Exercise inputs:
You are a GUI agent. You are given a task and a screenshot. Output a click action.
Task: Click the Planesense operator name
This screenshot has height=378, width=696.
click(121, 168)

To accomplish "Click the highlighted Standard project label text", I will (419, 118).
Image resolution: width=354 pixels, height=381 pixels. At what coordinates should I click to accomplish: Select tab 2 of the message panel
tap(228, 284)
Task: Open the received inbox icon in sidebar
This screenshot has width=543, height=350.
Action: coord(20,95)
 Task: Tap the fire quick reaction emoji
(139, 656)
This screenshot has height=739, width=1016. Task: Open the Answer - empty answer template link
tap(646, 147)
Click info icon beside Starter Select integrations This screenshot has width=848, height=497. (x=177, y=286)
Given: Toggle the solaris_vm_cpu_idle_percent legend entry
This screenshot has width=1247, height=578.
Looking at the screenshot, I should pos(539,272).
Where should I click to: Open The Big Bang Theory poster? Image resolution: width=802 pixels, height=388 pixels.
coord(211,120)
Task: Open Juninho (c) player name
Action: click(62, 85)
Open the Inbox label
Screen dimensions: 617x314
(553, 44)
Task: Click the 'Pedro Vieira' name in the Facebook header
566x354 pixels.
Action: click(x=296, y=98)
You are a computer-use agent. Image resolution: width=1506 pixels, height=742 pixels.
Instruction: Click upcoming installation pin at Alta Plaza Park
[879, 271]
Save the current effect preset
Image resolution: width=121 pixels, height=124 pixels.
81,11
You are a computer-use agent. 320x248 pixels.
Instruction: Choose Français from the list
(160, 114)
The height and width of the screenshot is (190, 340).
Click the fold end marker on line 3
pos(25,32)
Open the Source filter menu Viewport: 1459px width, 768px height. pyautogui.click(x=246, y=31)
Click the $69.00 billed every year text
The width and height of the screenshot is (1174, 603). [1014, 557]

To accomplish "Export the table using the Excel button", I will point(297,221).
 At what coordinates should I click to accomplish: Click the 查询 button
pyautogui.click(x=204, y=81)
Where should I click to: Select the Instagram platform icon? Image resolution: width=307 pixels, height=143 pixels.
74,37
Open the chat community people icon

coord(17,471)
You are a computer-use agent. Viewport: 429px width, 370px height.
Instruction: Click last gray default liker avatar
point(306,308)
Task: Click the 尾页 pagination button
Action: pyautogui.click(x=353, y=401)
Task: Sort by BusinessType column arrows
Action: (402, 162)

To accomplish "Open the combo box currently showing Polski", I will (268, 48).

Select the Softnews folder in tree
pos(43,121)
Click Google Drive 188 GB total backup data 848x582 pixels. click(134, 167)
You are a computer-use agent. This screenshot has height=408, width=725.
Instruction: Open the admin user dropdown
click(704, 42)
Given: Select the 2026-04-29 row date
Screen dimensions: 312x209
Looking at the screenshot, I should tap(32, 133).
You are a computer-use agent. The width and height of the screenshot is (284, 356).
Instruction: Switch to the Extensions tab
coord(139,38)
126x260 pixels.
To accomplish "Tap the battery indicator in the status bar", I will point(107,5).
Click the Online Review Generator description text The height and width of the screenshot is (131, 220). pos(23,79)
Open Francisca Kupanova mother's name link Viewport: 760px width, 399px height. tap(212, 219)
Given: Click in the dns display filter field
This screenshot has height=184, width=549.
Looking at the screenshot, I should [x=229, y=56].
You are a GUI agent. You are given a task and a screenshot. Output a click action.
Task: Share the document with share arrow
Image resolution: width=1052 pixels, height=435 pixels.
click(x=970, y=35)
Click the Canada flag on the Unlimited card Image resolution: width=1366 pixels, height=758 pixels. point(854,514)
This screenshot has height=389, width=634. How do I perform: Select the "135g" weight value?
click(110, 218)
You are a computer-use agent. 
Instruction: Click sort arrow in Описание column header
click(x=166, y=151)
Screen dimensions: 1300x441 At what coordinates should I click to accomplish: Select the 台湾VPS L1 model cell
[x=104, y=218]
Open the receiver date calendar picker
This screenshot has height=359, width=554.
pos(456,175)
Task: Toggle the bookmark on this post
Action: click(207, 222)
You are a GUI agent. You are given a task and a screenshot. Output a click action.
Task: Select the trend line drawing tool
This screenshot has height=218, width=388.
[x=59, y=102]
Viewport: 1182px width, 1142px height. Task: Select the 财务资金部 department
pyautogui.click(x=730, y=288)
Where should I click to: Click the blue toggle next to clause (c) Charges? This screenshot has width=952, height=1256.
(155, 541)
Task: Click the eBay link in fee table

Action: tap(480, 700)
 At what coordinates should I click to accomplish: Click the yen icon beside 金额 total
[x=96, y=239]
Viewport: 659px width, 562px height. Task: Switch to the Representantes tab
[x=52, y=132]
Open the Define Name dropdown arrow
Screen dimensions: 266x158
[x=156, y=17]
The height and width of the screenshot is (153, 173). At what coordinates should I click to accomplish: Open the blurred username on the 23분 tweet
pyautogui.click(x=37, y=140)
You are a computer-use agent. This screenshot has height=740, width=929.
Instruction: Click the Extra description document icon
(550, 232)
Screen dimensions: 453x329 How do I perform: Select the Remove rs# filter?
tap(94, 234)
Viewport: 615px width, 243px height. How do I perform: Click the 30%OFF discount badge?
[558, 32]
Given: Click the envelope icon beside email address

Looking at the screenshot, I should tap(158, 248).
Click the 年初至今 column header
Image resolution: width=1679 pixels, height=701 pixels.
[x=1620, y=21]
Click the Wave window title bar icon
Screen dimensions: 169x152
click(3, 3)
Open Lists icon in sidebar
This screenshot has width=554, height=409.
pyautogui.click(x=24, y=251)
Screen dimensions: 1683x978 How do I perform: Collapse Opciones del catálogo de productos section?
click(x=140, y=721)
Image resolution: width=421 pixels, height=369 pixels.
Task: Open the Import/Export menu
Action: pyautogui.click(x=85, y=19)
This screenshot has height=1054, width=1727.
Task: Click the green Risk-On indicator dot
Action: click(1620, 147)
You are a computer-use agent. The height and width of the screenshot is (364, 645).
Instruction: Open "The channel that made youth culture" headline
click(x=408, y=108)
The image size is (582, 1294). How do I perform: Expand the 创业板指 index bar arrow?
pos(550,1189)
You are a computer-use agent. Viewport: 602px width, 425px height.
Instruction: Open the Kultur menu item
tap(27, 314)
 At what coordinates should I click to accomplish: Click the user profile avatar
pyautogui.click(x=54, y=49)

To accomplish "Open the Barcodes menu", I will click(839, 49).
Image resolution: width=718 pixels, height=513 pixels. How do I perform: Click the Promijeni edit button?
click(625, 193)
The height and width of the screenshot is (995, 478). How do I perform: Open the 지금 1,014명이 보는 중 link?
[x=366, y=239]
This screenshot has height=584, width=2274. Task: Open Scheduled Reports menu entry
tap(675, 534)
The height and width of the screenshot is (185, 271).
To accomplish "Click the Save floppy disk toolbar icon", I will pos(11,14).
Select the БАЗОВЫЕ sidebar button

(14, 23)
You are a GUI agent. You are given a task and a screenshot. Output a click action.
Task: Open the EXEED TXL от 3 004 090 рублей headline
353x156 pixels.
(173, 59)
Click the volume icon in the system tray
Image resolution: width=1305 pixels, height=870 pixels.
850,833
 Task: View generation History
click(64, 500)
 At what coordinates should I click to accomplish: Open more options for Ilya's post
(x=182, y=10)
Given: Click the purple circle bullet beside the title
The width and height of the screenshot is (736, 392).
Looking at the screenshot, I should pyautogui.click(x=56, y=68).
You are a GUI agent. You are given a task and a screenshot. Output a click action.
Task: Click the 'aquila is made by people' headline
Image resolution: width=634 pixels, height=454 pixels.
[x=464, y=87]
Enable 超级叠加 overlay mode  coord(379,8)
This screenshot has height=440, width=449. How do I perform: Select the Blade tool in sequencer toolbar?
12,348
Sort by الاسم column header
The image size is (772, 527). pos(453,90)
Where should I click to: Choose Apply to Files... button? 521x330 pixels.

Direction: Rewrite everything from the start of the data down to the line containing "will (419, 118).", changing "screenshot" to "image" and leaving the rest untouched.

Reply:
You are a GUI agent. You are given a task and a image. Output a click action.
Task: Click the Planesense operator name
This image has height=378, width=696.
click(121, 168)

To accomplish "Click the highlighted Standard project label text", I will (419, 118).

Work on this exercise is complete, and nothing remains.